Cllr David Barton, who represents Dukes Ward, has provided Sefton Council with a list of sites along Lord Street in need of attention to prevent them causing problems this winter.

Cllr Barton has asked Sefton Council to carry out the work before the end of the year so that inspections in 2017 can identify any known hotspots for dry/ blocked drains.

He said he was happy to volunteer to carry out another survey at that time and report back my findings that it can fully resolve this local issue for the community.

The list was drawn up after Cllr Barton surveyed the town centre following concerns from residents and traders.

It includes the full length of Lord Street beginning from Manchester Road up to Duke Street including lay- byes and the central Princess Diana Gardens in addition to adjacent side streets where drains where identified for works. In no particular order this includes: Garrick Parade; Coronation Walk, Market Street; London Square; St. George’s Place; Hulme Street, Waverley Street; Nevill Street; Union Street; Leicester Street; Manchester Road; Hill Street; Duke Street; Wellington Street; Portland Street; Eastbank Street; and Bold Street

Cllr Barton, who is a leading campaigner for the restoration and regeneration of Southport, said: “Blocked gullies and drains are a recurring issue in the town centre and if we don’t act now to tackle problem areas we are just storing up problems for the rest of the winter.
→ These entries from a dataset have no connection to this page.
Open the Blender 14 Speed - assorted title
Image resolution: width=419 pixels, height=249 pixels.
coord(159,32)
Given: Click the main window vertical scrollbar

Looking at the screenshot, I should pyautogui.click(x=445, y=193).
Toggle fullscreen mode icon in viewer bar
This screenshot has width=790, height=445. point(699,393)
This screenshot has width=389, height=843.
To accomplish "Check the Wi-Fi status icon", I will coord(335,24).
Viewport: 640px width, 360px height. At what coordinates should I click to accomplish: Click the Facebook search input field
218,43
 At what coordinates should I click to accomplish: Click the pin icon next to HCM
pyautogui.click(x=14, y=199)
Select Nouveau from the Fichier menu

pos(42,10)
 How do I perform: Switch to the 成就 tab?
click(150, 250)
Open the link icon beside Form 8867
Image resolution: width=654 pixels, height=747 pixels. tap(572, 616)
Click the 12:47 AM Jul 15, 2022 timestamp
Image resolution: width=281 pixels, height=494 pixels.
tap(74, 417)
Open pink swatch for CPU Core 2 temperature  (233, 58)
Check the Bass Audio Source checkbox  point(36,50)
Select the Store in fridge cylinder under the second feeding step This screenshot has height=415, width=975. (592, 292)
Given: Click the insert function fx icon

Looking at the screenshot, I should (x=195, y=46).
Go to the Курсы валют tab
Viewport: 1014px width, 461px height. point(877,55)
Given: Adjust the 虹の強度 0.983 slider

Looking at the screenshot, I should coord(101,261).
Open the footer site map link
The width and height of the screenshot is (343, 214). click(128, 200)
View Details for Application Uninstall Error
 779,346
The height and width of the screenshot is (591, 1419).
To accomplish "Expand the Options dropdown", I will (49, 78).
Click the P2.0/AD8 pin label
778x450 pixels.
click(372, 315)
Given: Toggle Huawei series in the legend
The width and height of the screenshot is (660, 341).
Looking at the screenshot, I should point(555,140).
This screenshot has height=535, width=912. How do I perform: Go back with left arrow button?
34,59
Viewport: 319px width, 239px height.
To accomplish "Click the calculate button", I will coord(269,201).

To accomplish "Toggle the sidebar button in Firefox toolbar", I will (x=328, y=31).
“Lord Street is the flagship street in our town and one that attracts visitors all year round. We must ensure that we keep it looking pristine and cleaning and unblocking drains is a key part of that.”

The drains identified by Cllr Barton are either dry or in need of clearing of rubbish which has included mainly leaf fall and discarded cigarette butts.

Others have a small slurry of moisture which has festered with the leaf fall in particular which he feels should be cleaned after the Autumn fall has passed to get the best possible usage of Council resources.

Sefton Council carries out gully cleansing operations once a year and work on Lord Street is due to begin in January 2017.

Additional visits are normally only undertaken if the gully is found to be totally blocked.